From the passage on PreussenElektra below, set down word for word the part starting at "PreussenElektra was established" and ending at "VEBA holding company.".

Provided text:
----
PreussenElektra was established in Berlin in 1927 when electricity suppliers Grosskraftwerk Hannover AG, Preussische Kraftwerke Oberweser AG, and Gewerkschaft Grosskraftwerk Main-Weser merged to form PreussenElektra. It operated two thermal power stations, Borken in Hesse and Ahlem in Hanover, and eight hydroelectric stations. The company was to oversee the electricity interests of the Prussian state. The Prussian state also owned the Nordwestdeutsche Kraftwerke AG (NWK), which merged with PreussenElektra in 1985, Ostpreussenwerke AG and the Überlandwerke and Strassenbahnen Hannover AG. Since 1929, PreussenElektra was owned by VEBA holding company.
----
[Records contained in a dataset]
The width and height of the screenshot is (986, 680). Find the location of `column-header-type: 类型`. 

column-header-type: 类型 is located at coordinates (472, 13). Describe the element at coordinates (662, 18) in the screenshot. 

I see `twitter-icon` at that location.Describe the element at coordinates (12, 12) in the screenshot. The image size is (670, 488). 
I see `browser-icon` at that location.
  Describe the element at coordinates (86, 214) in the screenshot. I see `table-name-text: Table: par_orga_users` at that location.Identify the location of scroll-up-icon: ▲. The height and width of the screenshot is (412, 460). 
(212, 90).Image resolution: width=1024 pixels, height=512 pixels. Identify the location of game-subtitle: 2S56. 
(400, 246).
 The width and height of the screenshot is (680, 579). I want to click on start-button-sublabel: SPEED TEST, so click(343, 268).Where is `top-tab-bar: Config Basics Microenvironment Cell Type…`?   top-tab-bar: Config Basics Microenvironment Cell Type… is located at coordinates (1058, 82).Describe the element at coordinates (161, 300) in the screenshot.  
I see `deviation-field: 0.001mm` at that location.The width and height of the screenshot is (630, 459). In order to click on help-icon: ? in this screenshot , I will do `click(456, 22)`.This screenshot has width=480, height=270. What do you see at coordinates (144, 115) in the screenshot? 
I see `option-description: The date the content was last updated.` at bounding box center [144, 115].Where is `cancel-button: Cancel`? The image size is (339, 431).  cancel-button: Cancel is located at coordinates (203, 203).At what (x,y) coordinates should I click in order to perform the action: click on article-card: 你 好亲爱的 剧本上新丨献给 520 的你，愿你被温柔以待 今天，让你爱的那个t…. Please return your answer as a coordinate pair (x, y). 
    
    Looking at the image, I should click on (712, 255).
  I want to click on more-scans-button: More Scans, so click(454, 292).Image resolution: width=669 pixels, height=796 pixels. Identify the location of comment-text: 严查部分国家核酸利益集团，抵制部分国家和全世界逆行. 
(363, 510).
----
Response to this task:
PreussenElektra was established in Berlin in 1927 when electricity suppliers Grosskraftwerk Hannover AG, Preussische Kraftwerke Oberweser AG, and Gewerkschaft Grosskraftwerk Main-Weser merged to form PreussenElektra. It operated two thermal power stations, Borken in Hesse and Ahlem in Hanover, and eight hydroelectric stations. The company was to oversee the electricity interests of the Prussian state. The Prussian state also owned the Nordwestdeutsche Kraftwerke AG (NWK), which merged with PreussenElektra in 1985, Ostpreussenwerke AG and the Überlandwerke and Strassenbahnen Hannover AG. Since 1929, PreussenElektra was owned by VEBA holding company.